El zumo sí nos lo bebimos. Nos comimos el yogur, el quesito y el bollo, que untamos con mermelada. El pan de molde se quedó en la bandeja.

Ya de día, me fijé mejor en la cabina que nos tocó en suerte; estaba limpia. Me fijé cuando entré por la noche en las sábanas y la almohada, que olían bien y no parecían muy usadas. Los baños y todas las instalaciones del tren en general están muy, muy amortizadas, porque se nota el óxido; vamos, que tiene más años que yo, y yo tengo más de cincuenta.
Si comparo la relación calidad-precio con los trenes europeos con los que he viajado, el precio de 85 € aproximadamente por persona en una cabina ocupada por dos personas da un total de 170 €. El precio es similar al de las tarifas online de trenes europeos, como por ejemplo en Italia… ¡No le doy ni un aprobado!
La combinación de la falta de mantenimiento en las vías y en las instalaciones de los vagones es muy mejorable. El vaivén durante todo el trayecto solo es superado por las paradas. Eso sí, un 10 para la amabilidad del acomodador. ¿Repetiría en el coche cama del tren? Sí, así es como son las cosas en Egipto, y me suelo adaptar a lo que hay.
(●'◡'●) Te dejo el enlace para que puedas realizar actividades y experiencias en Egipto, y sin ningún coste adicional por tu parte.

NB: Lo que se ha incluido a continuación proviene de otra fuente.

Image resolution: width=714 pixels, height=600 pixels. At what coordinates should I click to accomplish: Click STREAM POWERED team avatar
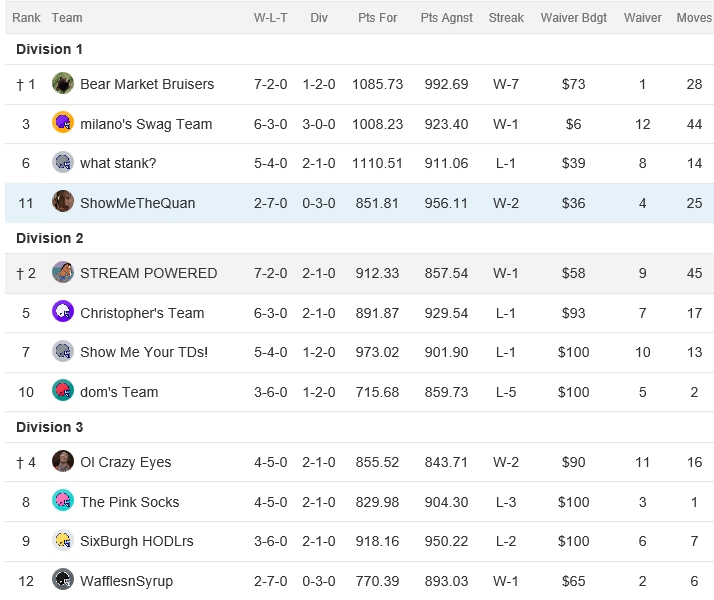coord(63,273)
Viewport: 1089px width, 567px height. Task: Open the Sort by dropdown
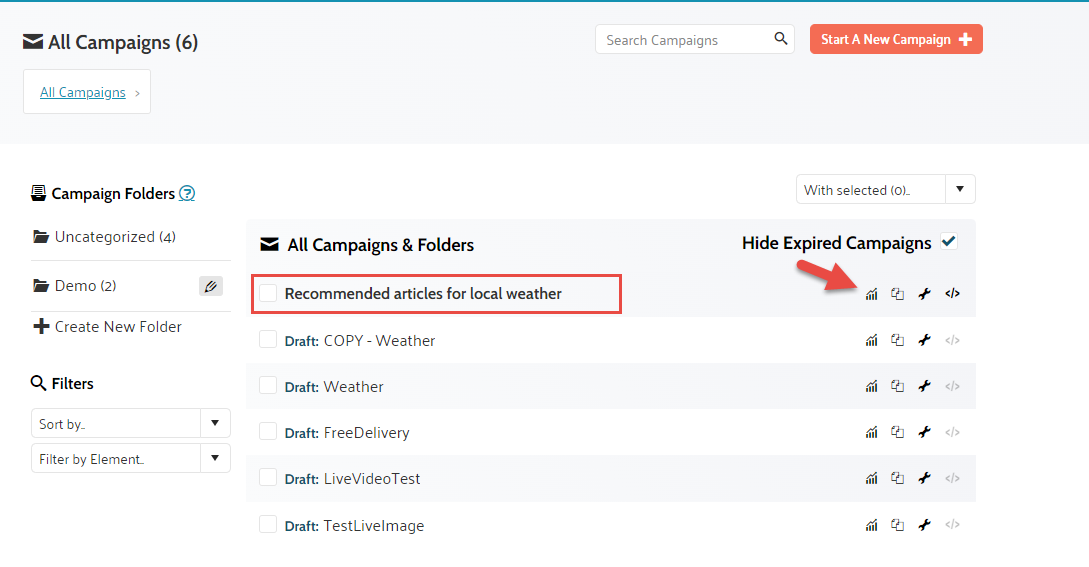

Mis sugerencias después de pasar la noche
Es conveniente llevar ropa de abrigo ligera para unos 10º, porque la calefacción en general en los trenes egipcios la ponen como si la fueran a prohibir mañana, o sea, altísima, y seguro que vas a pasar frío. Te sugiero que te vistas a capas y que te vayas poniendo o quitando según sientas frío o calor.
El ir estirada en una cama, por poco que se duerma, al menos permite descansar mejor, sobre todo las piernas, que se hinchan menos, lo que facilita sobrellevar el otro día de visitas o actividades.
Es imprescindible llevar agua y algo para el desayuno, porque este me pareció muy escaso.

Deseo haberte hecho disfrutar de la lectura y que mi experiencia ferroviaria te haya resultado útil.
Si tú también viajaste en tren por Egipto y dejas algún comentario sobre cómo te fue, será bienvenido. También, si tienes alguna duda que te pueda resolver, no dudes en preguntarme en los comentarios.
Y si lo compartes en tus redes sociales, dando a conocer este artículo y mi trabajo en mi blog de viajes, te lo agradeceré.
Notas viajeras
Puedes reservar tu viaje en tren de coche cama en la web https://abelatrains.com/Home
Recuerda revisar antes de confirmar que todos tus datos personales son correctos, así como las estaciones de salida y llegada, las fechas y también la hora de salida de tu viaje. Ten en cuenta que a partir de medianoche empieza otro día, aunque solo sea por 5 minutos.
Aunque lo habitual es viajar desde El Cairo a Lúxor/Asuán o viceversa, también es posible llegar o salir hasta Alejandría. Algo que probablemente haga en mi próximo viaje a Egipto, viajando desde Asuán hasta Alejandría.